Task directions: Reproduce every one of the following records word for word.

Listed records:
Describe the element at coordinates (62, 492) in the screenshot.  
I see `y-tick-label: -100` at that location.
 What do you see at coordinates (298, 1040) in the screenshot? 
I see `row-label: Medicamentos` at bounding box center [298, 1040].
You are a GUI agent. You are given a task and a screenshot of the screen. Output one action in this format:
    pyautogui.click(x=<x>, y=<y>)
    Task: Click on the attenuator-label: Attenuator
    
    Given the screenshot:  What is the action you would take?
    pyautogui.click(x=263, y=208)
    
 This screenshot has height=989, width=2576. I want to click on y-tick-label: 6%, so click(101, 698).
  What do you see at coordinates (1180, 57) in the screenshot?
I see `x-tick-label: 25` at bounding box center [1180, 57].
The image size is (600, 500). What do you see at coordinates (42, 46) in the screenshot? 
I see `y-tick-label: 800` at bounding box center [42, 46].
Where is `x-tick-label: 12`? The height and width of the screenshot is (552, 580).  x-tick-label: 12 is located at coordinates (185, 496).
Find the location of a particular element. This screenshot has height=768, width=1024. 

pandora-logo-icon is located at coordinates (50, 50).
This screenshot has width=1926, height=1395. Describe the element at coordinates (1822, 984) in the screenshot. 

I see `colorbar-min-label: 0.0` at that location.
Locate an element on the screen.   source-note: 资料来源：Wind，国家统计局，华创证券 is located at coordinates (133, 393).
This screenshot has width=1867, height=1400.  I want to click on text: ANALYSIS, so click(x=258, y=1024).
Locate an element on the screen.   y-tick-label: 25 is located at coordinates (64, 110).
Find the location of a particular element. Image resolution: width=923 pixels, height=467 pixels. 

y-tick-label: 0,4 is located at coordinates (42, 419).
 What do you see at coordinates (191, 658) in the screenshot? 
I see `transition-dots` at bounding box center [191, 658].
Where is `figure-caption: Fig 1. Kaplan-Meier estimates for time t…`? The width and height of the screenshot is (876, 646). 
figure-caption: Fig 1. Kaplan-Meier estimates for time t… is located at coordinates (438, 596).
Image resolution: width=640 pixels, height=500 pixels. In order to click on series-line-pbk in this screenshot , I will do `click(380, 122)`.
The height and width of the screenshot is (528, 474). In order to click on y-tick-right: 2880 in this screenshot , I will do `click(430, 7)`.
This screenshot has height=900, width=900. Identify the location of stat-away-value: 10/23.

Task response:
Describe the element at coordinates (62, 492) in the screenshot.  
I see `y-tick-label: -100` at that location.
 What do you see at coordinates (298, 1040) in the screenshot? 
I see `row-label: Medicamentos` at bounding box center [298, 1040].
You are a GUI agent. You are given a task and a screenshot of the screen. Output one action in this format:
    pyautogui.click(x=<x>, y=<y>)
    Task: Click on the attenuator-label: Attenuator
    
    Given the screenshot:  What is the action you would take?
    pyautogui.click(x=263, y=208)
    
 This screenshot has height=989, width=2576. I want to click on y-tick-label: 6%, so click(101, 698).
  What do you see at coordinates (1180, 57) in the screenshot?
I see `x-tick-label: 25` at bounding box center [1180, 57].
The image size is (600, 500). What do you see at coordinates (42, 46) in the screenshot? 
I see `y-tick-label: 800` at bounding box center [42, 46].
Where is `x-tick-label: 12`? The height and width of the screenshot is (552, 580).  x-tick-label: 12 is located at coordinates (185, 496).
Find the location of a particular element. This screenshot has height=768, width=1024. 

pandora-logo-icon is located at coordinates (50, 50).
This screenshot has width=1926, height=1395. Describe the element at coordinates (1822, 984) in the screenshot. 

I see `colorbar-min-label: 0.0` at that location.
Locate an element on the screen.   source-note: 资料来源：Wind，国家统计局，华创证券 is located at coordinates (133, 393).
This screenshot has width=1867, height=1400.  I want to click on text: ANALYSIS, so click(x=258, y=1024).
Locate an element on the screen.   y-tick-label: 25 is located at coordinates (64, 110).
Find the location of a particular element. Image resolution: width=923 pixels, height=467 pixels. 

y-tick-label: 0,4 is located at coordinates (42, 419).
 What do you see at coordinates (191, 658) in the screenshot? 
I see `transition-dots` at bounding box center [191, 658].
Where is `figure-caption: Fig 1. Kaplan-Meier estimates for time t…`? The width and height of the screenshot is (876, 646). 
figure-caption: Fig 1. Kaplan-Meier estimates for time t… is located at coordinates (438, 596).
Image resolution: width=640 pixels, height=500 pixels. In order to click on series-line-pbk in this screenshot , I will do `click(380, 122)`.
The height and width of the screenshot is (528, 474). In order to click on y-tick-right: 2880 in this screenshot , I will do `click(430, 7)`.
This screenshot has height=900, width=900. Identify the location of stat-away-value: 10/23.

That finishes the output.